== TASK TO CARRY OUT ==
Reproduce the records below verbatim, starting with the line that contains "Switch to the Precipitation" and going on through the line that contains "pyautogui.click(x=120, y=135)", and output nothing else.

== INPUT RECORDS ==
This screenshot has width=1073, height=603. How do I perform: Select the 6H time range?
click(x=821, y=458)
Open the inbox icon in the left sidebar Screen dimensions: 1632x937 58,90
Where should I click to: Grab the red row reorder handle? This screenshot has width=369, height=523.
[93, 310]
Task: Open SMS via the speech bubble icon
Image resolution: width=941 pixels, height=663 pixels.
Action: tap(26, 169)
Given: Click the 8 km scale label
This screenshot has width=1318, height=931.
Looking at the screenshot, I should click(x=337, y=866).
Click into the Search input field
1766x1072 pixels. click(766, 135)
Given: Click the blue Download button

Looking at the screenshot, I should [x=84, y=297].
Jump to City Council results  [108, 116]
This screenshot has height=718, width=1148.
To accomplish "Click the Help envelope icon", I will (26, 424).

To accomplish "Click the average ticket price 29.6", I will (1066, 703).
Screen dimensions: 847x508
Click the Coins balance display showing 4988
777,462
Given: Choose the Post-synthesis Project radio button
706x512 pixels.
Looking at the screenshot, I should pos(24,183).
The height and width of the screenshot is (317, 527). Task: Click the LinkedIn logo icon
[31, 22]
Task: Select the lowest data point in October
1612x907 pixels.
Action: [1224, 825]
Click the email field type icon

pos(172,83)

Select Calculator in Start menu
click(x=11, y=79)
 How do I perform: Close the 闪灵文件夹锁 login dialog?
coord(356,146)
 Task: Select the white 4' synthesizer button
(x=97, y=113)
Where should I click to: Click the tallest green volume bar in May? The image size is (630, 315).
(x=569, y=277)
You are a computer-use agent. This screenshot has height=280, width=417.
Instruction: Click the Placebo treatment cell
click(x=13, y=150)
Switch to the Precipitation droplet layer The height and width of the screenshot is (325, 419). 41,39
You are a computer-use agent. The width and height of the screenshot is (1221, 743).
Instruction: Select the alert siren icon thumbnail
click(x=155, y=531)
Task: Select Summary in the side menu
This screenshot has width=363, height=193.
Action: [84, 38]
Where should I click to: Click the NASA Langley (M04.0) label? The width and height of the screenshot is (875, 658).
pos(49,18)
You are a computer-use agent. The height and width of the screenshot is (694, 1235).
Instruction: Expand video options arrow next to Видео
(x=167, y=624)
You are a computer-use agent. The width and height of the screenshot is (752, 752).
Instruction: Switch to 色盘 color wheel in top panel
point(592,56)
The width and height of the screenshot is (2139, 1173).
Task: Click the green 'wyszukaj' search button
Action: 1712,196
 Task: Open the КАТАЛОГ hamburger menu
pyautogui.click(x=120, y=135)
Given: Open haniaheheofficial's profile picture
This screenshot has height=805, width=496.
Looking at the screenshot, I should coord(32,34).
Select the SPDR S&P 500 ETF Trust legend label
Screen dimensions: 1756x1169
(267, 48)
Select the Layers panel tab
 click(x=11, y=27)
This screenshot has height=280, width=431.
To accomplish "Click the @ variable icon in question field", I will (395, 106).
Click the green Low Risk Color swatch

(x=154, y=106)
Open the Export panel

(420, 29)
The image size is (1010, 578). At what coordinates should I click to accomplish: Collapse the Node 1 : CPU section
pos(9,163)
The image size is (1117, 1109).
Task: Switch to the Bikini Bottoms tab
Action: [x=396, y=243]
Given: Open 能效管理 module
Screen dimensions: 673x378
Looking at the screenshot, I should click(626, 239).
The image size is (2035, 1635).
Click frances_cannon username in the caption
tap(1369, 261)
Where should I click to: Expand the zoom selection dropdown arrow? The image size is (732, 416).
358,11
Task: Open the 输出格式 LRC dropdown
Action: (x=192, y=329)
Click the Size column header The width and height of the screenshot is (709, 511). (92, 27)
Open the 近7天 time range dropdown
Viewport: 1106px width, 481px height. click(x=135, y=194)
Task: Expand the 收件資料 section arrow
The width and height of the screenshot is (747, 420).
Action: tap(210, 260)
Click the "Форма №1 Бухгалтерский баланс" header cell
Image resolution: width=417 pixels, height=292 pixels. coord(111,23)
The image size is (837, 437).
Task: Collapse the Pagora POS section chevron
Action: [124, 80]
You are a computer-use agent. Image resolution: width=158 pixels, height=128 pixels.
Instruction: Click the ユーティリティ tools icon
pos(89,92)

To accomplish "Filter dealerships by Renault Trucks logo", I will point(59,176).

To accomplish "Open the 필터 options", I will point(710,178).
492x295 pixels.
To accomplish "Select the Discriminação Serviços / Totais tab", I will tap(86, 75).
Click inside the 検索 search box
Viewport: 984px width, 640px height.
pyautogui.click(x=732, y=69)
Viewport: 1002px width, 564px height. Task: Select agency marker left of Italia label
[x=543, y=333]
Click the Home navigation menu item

== ANSWER BELOW ==
Switch to the Precipitation droplet layer The height and width of the screenshot is (325, 419). 41,39
You are a computer-use agent. The width and height of the screenshot is (1221, 743).
Instruction: Select the alert siren icon thumbnail
click(x=155, y=531)
Task: Select Summary in the side menu
This screenshot has width=363, height=193.
Action: [84, 38]
Where should I click to: Click the NASA Langley (M04.0) label? The width and height of the screenshot is (875, 658).
pos(49,18)
You are a computer-use agent. The height and width of the screenshot is (694, 1235).
Instruction: Expand video options arrow next to Видео
(x=167, y=624)
You are a computer-use agent. The width and height of the screenshot is (752, 752).
Instruction: Switch to 色盘 color wheel in top panel
point(592,56)
The width and height of the screenshot is (2139, 1173).
Task: Click the green 'wyszukaj' search button
Action: 1712,196
 Task: Open the КАТАЛОГ hamburger menu
pyautogui.click(x=120, y=135)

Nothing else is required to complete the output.